Thursday 19 October 2017 1:44pm
Celebrating the signing of four MoUs last week were (from left) Chunbo Li (Shanghai Institute of Mental Health, Shanghai Jiao Tong University), Junfen Fu (School of Medicine, Children’s Hospital of Zhejiang University), Professor Jim Mann (Director, NZ-China NCD Research Collaboration Centre) Xiangjun Chen (Huashan Hospital, Fudan University), Professor Richard Blaikie (Deputy Vice-Chancellor, University of Otago), Genming Zhao (School of Public Health, Fudan University) and Professor Cliff Abraham (Co-Director, Brain Research NZ, University of Otago).

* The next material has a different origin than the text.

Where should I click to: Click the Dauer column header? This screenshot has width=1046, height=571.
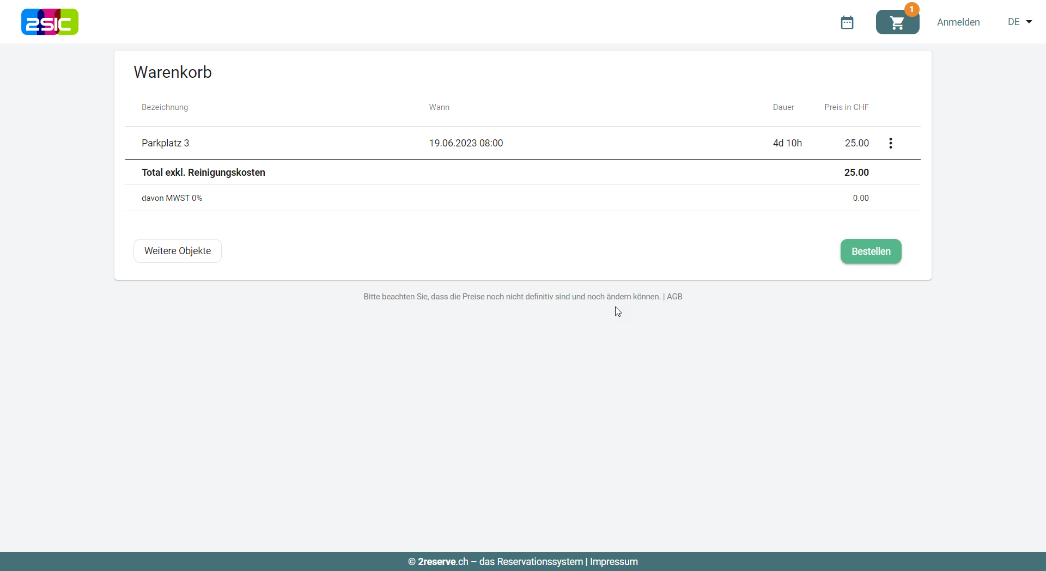coord(783,107)
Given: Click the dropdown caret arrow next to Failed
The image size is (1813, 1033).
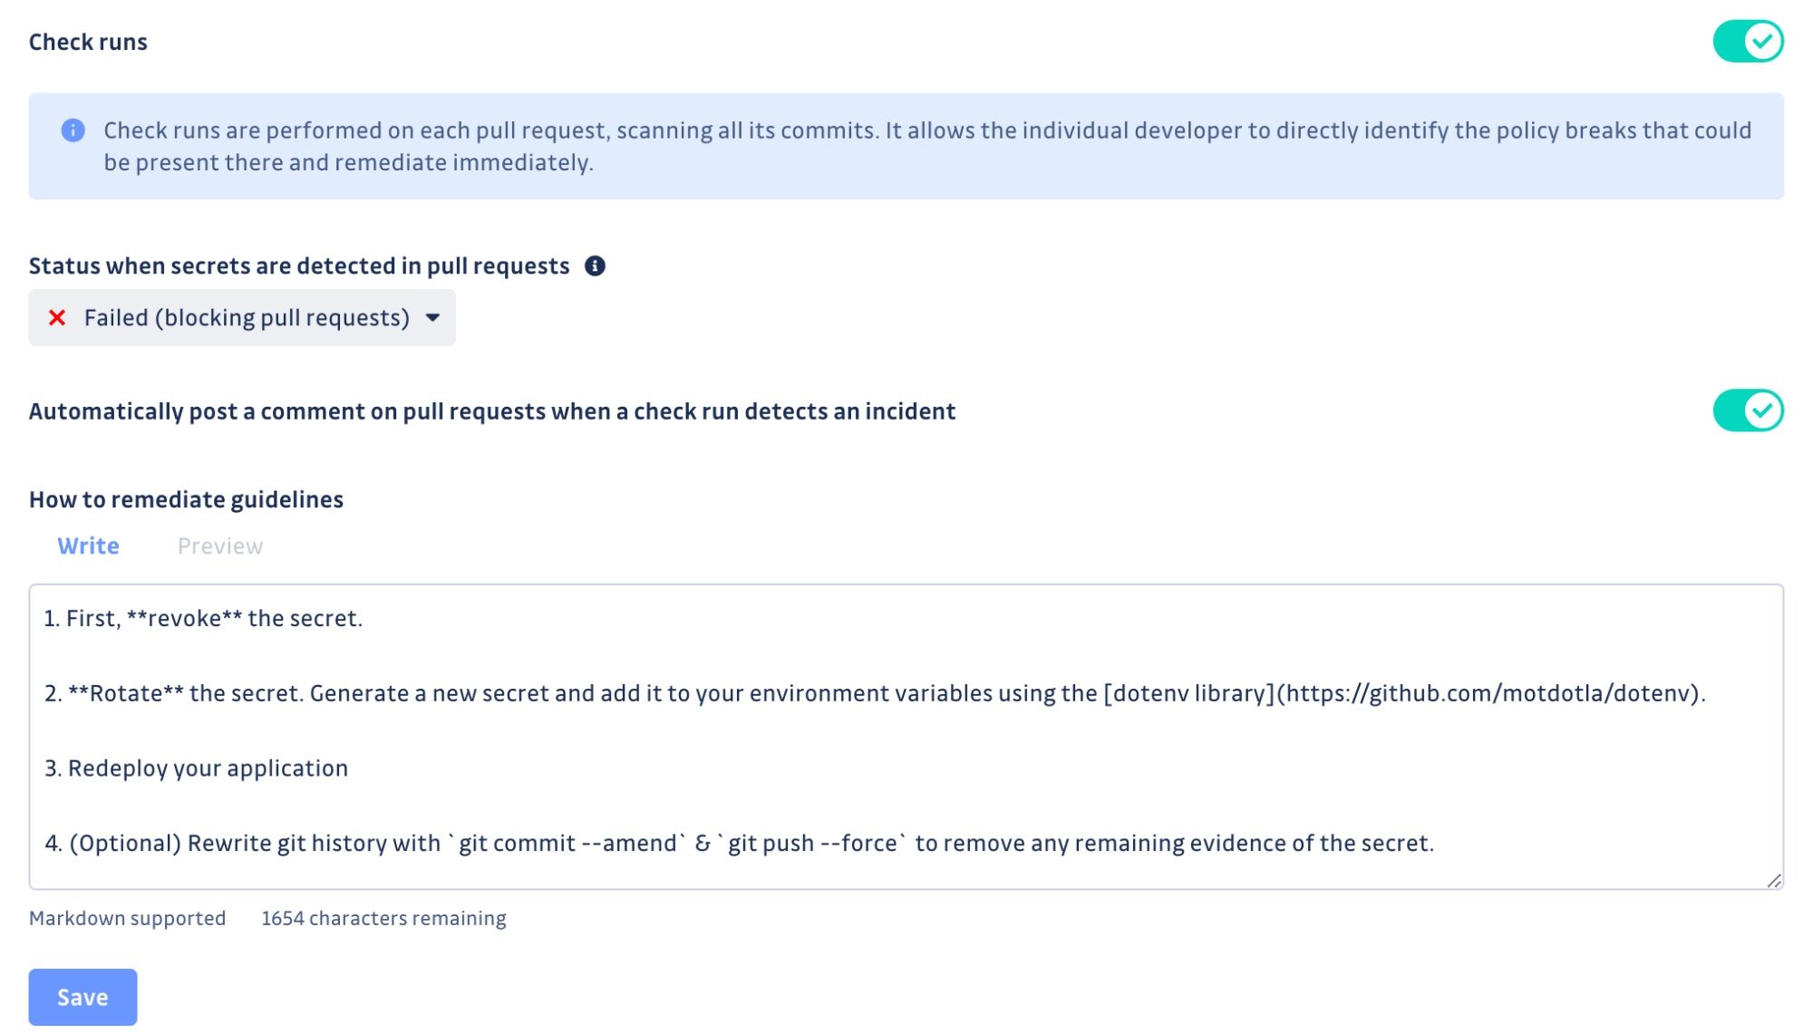Looking at the screenshot, I should click(x=432, y=318).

Photos: Sharron Bennett.
The NZ-China Non-Communicable Diseases Research Collaboration Centre (NCD CRCC), a government established national centre hosted by Otago, last week signed four Memorandums of Understanding (MoUs) with four leading Chinese research institutions - highlighting the growing collaborations between New Zealand and Chinese health researchers.

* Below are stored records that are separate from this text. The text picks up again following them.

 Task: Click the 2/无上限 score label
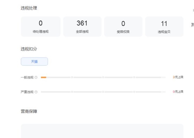178,77
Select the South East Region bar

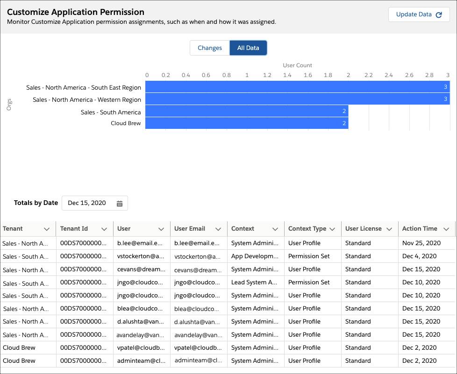tap(298, 86)
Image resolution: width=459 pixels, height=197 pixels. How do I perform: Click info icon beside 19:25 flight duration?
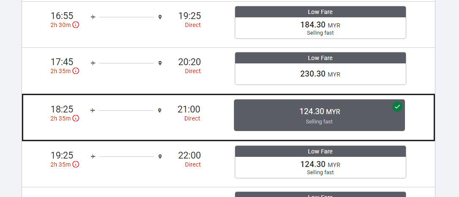click(x=76, y=164)
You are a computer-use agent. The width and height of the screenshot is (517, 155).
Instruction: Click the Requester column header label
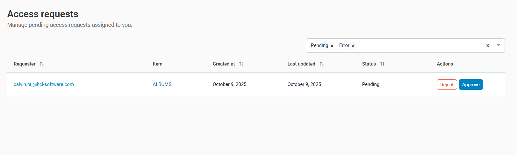[25, 64]
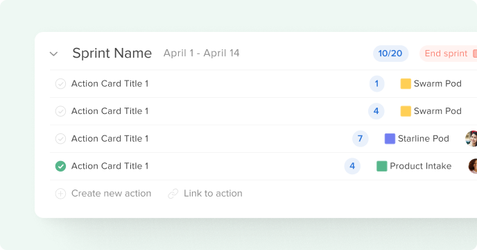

The agreement will foster closer cooperation in research addressing non-communicable diseases (NCDs) in areas such as diabetes, heart disease, and neurological disorders such as Alzheimer's.
"New Zealand is a small country, but one that has paved the way in learning from its experiences in attempts to prevent and treat NCDs ..."
Two of the four MoUs also involve the Brain Research NZ, a Centre of Research Excellence, jointly hosted by Auckland and Otago Universities.
Otago's Professor Jim Mann, who heads the NCD CRCC, says the agreements also allow the collaborating partners to draw on the support of researchers throughout three of the New Zealand's government-mandated National Science Challenges: "A Better Start", Healthier Lives," and "Ageing Well".
"New Zealand is a small country, but one that has paved the way in learning from its experiences in attempts to prevent and treat NCDs, which are now emerging as a pressing health burden for many other countries, especially those such as China.
"Both their people and those of our own nation face a significant task in preventing and treating NCDs, which are poised to take a growing toll of premature death and ill health in both nations.
"Our strengthening collaborations will allow us to match up New Zealand NCD research know-how with breakthrough Chinese techniques, their outstanding facilities, and a wealth of "big data" research opportunities that China's vast nation avails - our country's expertise in "big data" systems has grown enormously over the past few years and continues to do so.
"As well as providing the opportunity to sign the MoUs, the visit of this honoured delegation to New Zealand and Dunedin, which also includes researchers from other institutions in China, provides the chance to start delving into concrete projects we can pursue together,” Professor Mann says.
All signed up (from left) Otago's Professor Richard Blaikie and Professor Jim Mann, Dunedin Mayor Dave Cull and Consul for Education, Chinese Consulate in Christchurch Jianjun Zhai.
The four institutions that signed the MoUs with NCD RCC are Huashan Hospital, Shanghai Mental Health Centre, The Children's Hospital of Zhejiang University, and the Fudan University of Public Health.
Researchers from the Chinese Academy of Sciences and Capital University Tongren Hospital also took part in the visit.
"As well as social and health benefits, these types of collaborations bring economic benefits to our city in the form of research grants."
Professor Mann acknowledged the years of assiduous effort the City of Dunedin has put into building and growing its sister city relationship with Shanghai and says the latest collaborative agreements exemplify the strong bonds between the cities and the opportunities that both they, and more widely New Zealand and China, can seize.
Dunedin Mayor Dave Cull, who attended Thursday’s signing, says the latest agreement is yet another product of the strong civic relationship Dunedin – through Enterprise Dunedin and Project China – has developed with its sister city in recent years.
“As well as social and health benefits, these types of collaborations bring economic benefits to our city in the form of research grants.
“Dunedin is a knowledge city and our increasingly outward-looking focus is providing profitable educational and economic links.
“It’s also exciting to know that our researchers are at the forefront of some potentially significant health advancements,” Mr Cull says.